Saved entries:
#####

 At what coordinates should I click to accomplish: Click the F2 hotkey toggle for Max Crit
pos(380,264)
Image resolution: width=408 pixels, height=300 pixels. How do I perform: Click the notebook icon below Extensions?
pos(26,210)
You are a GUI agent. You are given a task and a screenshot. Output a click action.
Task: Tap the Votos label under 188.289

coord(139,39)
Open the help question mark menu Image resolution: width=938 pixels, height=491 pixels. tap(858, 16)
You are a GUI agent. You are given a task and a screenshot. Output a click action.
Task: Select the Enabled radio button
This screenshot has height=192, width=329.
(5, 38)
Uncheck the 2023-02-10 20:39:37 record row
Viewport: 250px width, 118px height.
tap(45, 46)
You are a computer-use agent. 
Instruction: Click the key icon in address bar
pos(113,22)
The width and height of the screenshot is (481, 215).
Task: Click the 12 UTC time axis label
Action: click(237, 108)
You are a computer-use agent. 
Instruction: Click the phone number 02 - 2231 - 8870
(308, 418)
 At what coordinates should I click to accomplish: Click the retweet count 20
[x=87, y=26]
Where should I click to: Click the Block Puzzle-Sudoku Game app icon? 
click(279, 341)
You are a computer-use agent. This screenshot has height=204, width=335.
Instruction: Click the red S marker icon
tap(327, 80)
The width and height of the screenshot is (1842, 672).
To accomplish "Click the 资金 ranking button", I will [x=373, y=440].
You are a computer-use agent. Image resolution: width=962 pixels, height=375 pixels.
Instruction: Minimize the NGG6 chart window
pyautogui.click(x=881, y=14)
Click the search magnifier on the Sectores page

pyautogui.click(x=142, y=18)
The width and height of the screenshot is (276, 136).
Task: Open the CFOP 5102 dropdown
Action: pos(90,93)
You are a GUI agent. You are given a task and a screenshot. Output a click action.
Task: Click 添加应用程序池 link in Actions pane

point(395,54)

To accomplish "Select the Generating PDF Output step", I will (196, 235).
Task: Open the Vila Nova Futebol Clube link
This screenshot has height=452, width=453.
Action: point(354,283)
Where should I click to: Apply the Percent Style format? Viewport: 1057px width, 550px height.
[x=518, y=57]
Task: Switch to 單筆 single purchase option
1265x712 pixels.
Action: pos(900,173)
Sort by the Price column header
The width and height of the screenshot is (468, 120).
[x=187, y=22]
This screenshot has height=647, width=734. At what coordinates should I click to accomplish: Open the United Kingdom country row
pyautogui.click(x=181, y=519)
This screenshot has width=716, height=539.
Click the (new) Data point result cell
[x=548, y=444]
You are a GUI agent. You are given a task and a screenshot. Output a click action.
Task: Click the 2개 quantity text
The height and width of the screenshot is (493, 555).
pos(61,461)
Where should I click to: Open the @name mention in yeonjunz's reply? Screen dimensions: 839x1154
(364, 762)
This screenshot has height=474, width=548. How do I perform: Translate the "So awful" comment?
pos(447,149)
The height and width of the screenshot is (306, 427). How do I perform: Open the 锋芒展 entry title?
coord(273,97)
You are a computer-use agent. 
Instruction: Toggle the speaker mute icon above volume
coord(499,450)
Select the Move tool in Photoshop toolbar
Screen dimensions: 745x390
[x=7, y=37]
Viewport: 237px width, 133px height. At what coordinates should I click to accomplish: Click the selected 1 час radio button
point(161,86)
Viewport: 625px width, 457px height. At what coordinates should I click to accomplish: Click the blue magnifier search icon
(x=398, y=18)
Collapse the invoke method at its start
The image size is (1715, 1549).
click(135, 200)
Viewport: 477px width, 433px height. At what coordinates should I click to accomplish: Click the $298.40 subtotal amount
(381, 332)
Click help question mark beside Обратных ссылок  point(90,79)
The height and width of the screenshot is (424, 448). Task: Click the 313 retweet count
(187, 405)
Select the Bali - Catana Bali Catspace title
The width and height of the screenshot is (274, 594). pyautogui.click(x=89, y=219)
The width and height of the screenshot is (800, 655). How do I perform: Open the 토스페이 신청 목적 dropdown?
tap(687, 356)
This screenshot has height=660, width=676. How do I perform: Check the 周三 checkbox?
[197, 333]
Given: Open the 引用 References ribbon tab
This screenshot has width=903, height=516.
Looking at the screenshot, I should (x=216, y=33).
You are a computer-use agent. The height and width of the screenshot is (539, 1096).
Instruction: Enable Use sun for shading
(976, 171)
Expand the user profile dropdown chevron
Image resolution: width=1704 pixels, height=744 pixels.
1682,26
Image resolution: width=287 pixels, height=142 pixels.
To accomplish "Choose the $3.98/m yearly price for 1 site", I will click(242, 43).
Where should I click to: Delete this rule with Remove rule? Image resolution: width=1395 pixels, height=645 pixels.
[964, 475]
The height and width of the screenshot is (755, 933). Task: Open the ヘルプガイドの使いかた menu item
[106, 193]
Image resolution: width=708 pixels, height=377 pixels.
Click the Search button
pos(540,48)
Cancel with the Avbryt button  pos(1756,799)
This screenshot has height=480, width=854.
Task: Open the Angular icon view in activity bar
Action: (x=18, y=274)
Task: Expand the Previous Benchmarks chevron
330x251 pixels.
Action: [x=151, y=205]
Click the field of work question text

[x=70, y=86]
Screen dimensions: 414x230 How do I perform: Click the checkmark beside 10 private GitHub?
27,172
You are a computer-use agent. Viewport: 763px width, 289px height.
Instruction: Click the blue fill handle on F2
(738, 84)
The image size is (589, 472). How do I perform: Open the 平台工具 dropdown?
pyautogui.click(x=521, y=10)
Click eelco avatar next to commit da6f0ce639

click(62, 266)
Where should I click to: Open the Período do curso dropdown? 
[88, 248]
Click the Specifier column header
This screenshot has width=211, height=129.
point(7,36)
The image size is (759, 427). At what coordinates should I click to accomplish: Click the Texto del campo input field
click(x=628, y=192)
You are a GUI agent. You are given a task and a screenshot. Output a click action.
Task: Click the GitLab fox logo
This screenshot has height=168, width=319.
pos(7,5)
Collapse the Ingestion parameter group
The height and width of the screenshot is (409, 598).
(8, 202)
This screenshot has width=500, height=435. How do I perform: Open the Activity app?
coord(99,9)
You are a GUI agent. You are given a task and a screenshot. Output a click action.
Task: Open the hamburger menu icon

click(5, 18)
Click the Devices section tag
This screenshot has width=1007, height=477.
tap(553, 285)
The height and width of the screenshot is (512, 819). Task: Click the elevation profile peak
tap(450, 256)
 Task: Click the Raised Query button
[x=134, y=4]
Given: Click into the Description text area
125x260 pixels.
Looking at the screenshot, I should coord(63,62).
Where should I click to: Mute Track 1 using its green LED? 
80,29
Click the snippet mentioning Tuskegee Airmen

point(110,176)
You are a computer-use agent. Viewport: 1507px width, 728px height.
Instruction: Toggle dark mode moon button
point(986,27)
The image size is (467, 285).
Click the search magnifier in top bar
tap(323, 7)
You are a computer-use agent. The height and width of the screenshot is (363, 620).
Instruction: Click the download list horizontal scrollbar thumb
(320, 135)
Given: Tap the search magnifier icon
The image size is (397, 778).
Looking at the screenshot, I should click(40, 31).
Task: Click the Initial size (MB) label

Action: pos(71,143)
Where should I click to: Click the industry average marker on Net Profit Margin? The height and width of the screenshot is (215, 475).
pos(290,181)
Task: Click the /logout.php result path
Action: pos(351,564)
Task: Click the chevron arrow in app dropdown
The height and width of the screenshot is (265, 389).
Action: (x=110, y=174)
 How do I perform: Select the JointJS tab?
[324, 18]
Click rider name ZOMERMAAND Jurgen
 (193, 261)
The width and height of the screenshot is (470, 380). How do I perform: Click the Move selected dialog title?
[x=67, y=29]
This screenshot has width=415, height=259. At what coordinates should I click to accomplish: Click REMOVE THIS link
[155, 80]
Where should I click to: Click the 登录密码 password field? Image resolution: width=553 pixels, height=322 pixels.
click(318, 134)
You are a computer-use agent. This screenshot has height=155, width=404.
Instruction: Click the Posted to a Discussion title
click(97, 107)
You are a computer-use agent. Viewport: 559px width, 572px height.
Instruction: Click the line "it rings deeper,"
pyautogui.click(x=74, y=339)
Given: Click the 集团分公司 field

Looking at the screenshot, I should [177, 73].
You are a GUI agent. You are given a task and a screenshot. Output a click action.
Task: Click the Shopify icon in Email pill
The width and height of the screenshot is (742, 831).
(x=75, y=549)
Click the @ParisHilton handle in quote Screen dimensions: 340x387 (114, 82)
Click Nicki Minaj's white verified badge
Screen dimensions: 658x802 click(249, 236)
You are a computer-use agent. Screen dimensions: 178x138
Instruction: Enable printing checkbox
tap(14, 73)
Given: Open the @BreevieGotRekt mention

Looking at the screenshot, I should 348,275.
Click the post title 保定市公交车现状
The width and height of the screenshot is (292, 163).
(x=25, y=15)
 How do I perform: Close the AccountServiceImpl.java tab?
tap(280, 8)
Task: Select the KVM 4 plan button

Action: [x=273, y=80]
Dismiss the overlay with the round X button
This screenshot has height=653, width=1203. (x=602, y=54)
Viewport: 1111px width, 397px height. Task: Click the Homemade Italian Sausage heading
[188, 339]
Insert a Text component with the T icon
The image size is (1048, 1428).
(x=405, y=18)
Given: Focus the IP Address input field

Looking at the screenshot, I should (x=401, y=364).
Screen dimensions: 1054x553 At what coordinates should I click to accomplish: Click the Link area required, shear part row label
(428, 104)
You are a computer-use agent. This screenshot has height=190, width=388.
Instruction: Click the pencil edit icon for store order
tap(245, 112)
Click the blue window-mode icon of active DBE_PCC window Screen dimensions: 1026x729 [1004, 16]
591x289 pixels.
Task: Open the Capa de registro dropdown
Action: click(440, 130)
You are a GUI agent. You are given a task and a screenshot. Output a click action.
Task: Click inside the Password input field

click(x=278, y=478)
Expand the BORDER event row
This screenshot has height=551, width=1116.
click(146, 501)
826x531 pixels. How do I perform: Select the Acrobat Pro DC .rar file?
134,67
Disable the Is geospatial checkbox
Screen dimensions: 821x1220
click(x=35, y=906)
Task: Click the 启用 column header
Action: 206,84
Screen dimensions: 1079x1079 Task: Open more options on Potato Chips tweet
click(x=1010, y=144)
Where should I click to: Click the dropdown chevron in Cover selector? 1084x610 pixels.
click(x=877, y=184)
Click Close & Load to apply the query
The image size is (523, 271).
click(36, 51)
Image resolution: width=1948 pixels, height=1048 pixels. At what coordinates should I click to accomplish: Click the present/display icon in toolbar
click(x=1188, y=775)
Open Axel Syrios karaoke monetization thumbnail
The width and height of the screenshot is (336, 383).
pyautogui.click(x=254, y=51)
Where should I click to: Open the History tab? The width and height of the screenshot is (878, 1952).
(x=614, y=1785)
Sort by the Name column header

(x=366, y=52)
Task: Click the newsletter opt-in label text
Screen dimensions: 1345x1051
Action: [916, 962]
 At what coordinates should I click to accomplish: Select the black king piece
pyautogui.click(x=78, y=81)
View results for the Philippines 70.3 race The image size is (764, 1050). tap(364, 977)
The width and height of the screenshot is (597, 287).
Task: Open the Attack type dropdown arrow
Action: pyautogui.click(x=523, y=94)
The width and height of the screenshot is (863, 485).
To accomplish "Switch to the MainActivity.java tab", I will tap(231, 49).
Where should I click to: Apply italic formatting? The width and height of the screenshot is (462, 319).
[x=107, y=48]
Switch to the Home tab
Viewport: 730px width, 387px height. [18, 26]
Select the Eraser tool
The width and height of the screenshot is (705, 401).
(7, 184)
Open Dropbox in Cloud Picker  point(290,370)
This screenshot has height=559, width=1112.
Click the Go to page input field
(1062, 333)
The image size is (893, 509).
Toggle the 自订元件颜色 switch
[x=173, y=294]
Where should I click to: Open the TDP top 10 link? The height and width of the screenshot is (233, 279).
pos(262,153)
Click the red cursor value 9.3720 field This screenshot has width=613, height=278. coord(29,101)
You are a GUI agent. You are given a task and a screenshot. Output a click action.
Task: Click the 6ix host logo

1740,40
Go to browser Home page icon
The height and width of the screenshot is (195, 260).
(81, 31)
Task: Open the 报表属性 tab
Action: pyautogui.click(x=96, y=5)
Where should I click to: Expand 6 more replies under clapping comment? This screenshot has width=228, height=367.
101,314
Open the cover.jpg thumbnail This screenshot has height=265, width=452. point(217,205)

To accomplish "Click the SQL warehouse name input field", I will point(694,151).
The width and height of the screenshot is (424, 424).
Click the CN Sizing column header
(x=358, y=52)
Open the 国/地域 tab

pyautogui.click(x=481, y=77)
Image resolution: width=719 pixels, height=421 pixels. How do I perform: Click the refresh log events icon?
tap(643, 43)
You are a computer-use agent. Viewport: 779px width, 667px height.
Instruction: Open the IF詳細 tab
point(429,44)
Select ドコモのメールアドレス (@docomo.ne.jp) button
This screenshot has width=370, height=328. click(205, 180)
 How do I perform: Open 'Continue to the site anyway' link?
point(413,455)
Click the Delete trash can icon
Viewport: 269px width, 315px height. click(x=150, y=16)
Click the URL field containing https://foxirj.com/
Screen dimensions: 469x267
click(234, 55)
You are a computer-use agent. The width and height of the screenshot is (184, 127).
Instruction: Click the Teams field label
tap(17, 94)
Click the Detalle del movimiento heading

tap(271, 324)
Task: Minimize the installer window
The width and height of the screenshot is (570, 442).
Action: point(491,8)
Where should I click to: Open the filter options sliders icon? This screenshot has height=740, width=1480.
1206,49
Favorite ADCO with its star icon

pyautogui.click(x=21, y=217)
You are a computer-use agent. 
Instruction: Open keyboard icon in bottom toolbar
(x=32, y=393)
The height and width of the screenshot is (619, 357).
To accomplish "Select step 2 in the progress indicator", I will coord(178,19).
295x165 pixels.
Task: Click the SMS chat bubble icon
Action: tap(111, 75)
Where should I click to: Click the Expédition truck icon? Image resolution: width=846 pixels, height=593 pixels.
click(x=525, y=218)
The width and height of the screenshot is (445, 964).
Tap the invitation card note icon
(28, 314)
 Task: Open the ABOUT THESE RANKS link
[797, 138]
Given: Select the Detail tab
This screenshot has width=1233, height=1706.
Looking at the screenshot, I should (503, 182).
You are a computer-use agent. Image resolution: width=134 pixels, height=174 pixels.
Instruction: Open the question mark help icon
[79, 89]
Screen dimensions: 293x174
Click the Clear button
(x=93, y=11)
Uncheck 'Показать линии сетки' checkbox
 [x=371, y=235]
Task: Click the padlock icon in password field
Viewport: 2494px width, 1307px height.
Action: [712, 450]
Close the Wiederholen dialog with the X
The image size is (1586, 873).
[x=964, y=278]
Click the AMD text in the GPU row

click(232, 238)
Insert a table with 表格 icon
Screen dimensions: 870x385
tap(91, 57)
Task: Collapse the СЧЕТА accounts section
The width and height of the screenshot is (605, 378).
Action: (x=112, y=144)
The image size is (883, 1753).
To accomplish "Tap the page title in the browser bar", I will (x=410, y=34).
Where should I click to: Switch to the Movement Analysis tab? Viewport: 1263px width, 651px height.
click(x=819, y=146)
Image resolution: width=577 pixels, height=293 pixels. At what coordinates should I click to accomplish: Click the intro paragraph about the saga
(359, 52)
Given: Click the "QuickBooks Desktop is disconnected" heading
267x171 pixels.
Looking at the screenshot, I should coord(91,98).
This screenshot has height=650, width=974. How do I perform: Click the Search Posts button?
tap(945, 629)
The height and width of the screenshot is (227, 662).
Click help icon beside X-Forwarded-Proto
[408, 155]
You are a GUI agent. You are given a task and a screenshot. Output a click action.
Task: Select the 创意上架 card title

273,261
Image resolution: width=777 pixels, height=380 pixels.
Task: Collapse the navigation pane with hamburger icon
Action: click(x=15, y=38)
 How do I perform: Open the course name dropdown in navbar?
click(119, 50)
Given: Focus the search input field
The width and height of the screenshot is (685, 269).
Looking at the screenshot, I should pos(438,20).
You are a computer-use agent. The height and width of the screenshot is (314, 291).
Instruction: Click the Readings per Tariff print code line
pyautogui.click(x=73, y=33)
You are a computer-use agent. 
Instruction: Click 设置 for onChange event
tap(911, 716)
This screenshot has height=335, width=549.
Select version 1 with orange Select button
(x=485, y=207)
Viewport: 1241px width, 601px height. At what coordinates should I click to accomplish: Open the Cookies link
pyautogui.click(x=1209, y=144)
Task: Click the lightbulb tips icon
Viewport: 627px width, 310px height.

#####

### ACTION ITEM
Only the number is wanted: how many lines above include the word "Insert"?

### FINAL ANSWER
2